A Igreja Cristã e a música

A ideia de que um determinado ritmo ou acorde pudesse ser coisa de Satanás tem origem na preocupação da Igreja com letras e estilos

A Igreja Cristã e a música - título de artigo do sociólogo aldenor ferreira

Neuton Correa, Aldenor Ferreira*

Publicado em: 21/10/2023 às 00:40 | Atualizado em: 21/10/2023 às 00:40

A Igreja Cristã desempenhou um papel muito importante no desenvolvimento da música ocidental. Todavia, a relação foi sempre de tensão, marcada por contradições, avanços e retrocessos. 

Na esteira do nascimento e desenvolvimento da Modernidade, processo que Max Weber definiu como o avanço da racionalização da sociedade ou “o desencantamento do mundo”, a música na Europa incorpora a ciência e a técnica. Assim, evolui, diferenciando-se sobremaneira da música praticada em outros lugares da terra.

Neste âmbito, os mosteiros se tornaram centros de aprendizagem e produção musical. Foi nesse espaço, por exemplo, que o canto gregoriano se desenvolveu. Muitas das primeiras composições musicais escritas em partituras eram hinos cristãos. Eis aí um exemplo de avanço. 

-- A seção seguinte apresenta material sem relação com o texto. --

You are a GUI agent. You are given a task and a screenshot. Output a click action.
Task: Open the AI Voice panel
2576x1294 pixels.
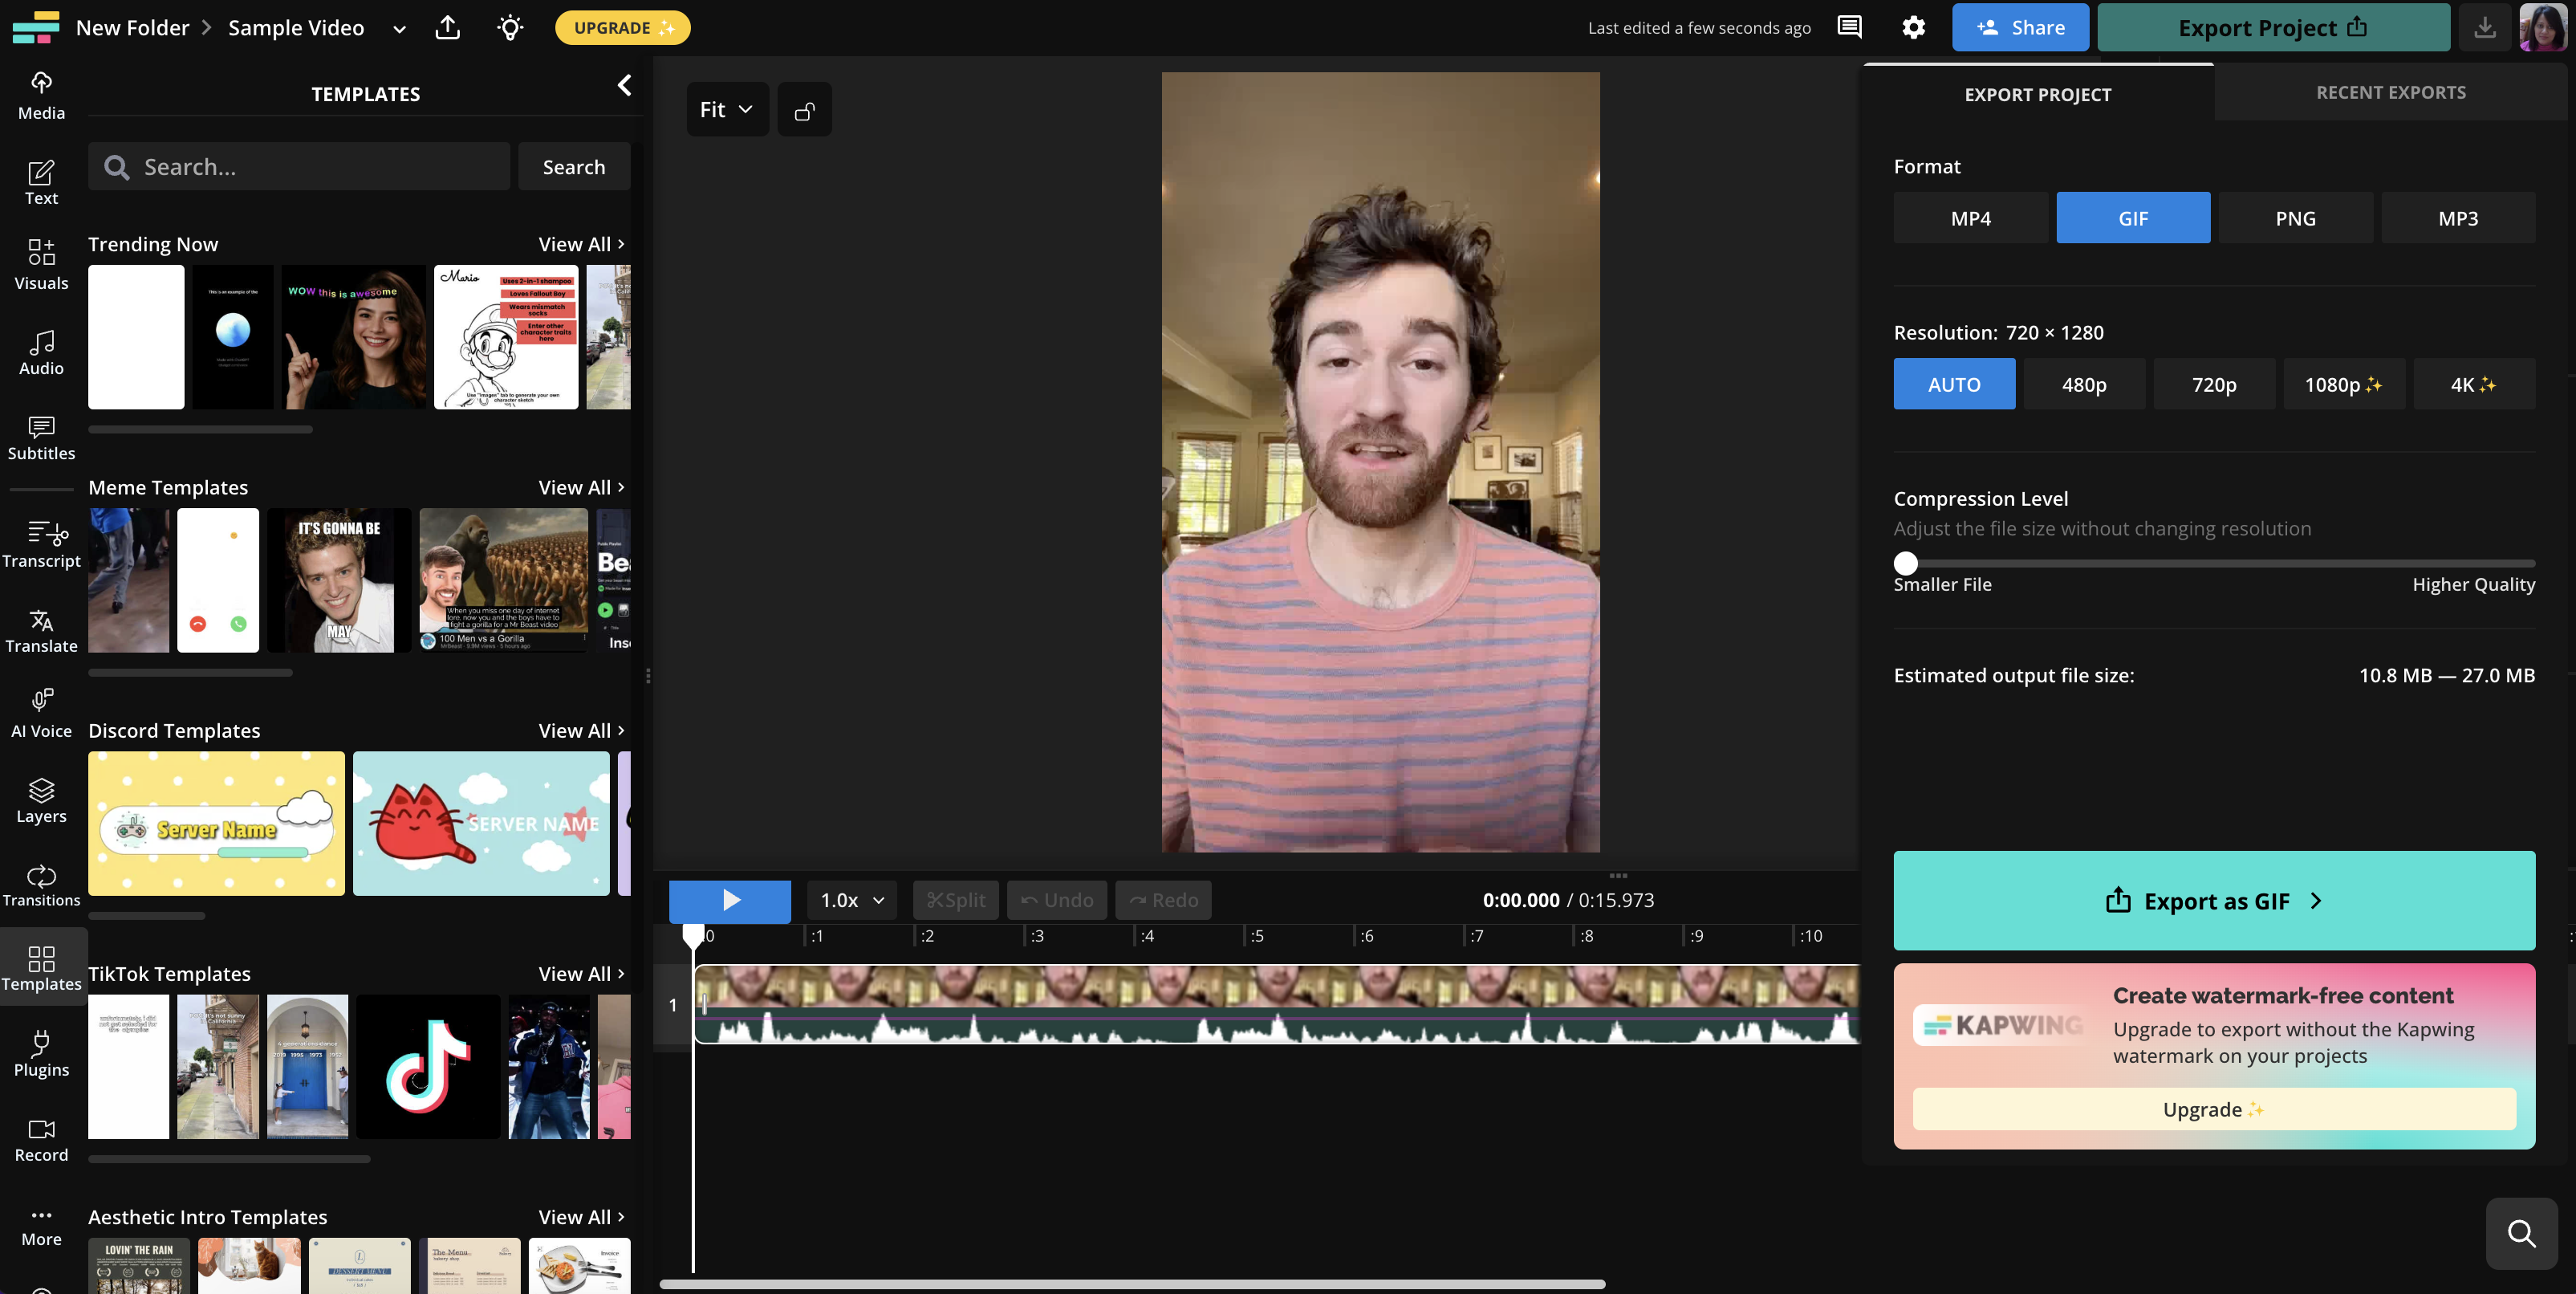coord(40,713)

Por outro lado, na esteira de seu desenvolvimento musical, ritmos e acordes, como os dissonantes, foram satanizados. O trítono – intervalo de três tons inteiros entre duas notas –, que gera uma tensão desconcertante, foi considerado satânico e proibido. Eis aí um exemplo de retrocesso. 

A ideia de que um determinado ritmo ou acorde pudesse ser coisa de Satanás tem origem na preocupação da Igreja com letras e estilos que poderiam ser vistos como promotores do pecado. Trata-se, na verdade, de uma enorme contradição, pois, se por um lado a Igreja incorporou a racionalidade, a matematização e a métrica em suas composições, por outro, proibiu e censurou certos tipos de ritmos e músicas em diferentes momentos da sua história.

Nos períodos do Renascimento e do Barroco, houve movimentos de censura que condenaram músicas e óperas consideradas blasfêmias. Um exemplo conhecido é o da ópera “Orfeu” de Claudio Monteverdi que fora proibida em algumas cidades.

Reforma Protestante

Com o advento da Reforma Protestante, liderada por Martinho Lutero no século XVI, teve início outro momento na história da música cristã. Lutero valorizou o canto congregacional e escreveu hinos que se tornaram parte fundamental do repertório do nascente movimento protestante.

Sem dúvida, a Reforma Protestante foi fundamental para o avanço técnico da música cristã. A partir do século XIX, com as divisões e subdivisões que ocorreram no devir da Reforma, muitas igrejas surgiram e mantiveram a tradição do canto congregacional e a preocupação com a formação de músicos e cantores dentro das congregações. 

Com efeito, desde os primórdios até agora, a Igreja Cristã, católica ou evangélica, não superou a dicotomia música secular versus música sacra ou cristã. Durante o desenvolvimento da música clássica ocidental, por exemplo, muitos compositores escreveram tanto música sacra quanto música secular. Esta dicotomia se tornou mais acentuada e clara à medida que a música se desenvolveu como um todo. 

É válido ressaltar que as atitudes em relação à música variam de acordo com a tradição religiosa e as interpretações individuais. Os cristãos evangélicos, por exemplo, veem a música como uma forma de expressão espiritual que reflete o relacionamento com Deus. Neste sentido, não pode haver para eles nada nas letras que fuja deste propósito.

A relação entre a Igreja Cristã e a música é, portanto, complexa e multifacetada. Ao longo dos séculos, evoluiu refletindo e incorporando as mudanças na sociedade, na religião e na cultura. Todavia, apesar das contradições, dos avanços e dos retrocessos, é justo afirmar que esta instituição foi e ainda é relevante no âmbito do desenvolvimento da arte musical em todo o mundo.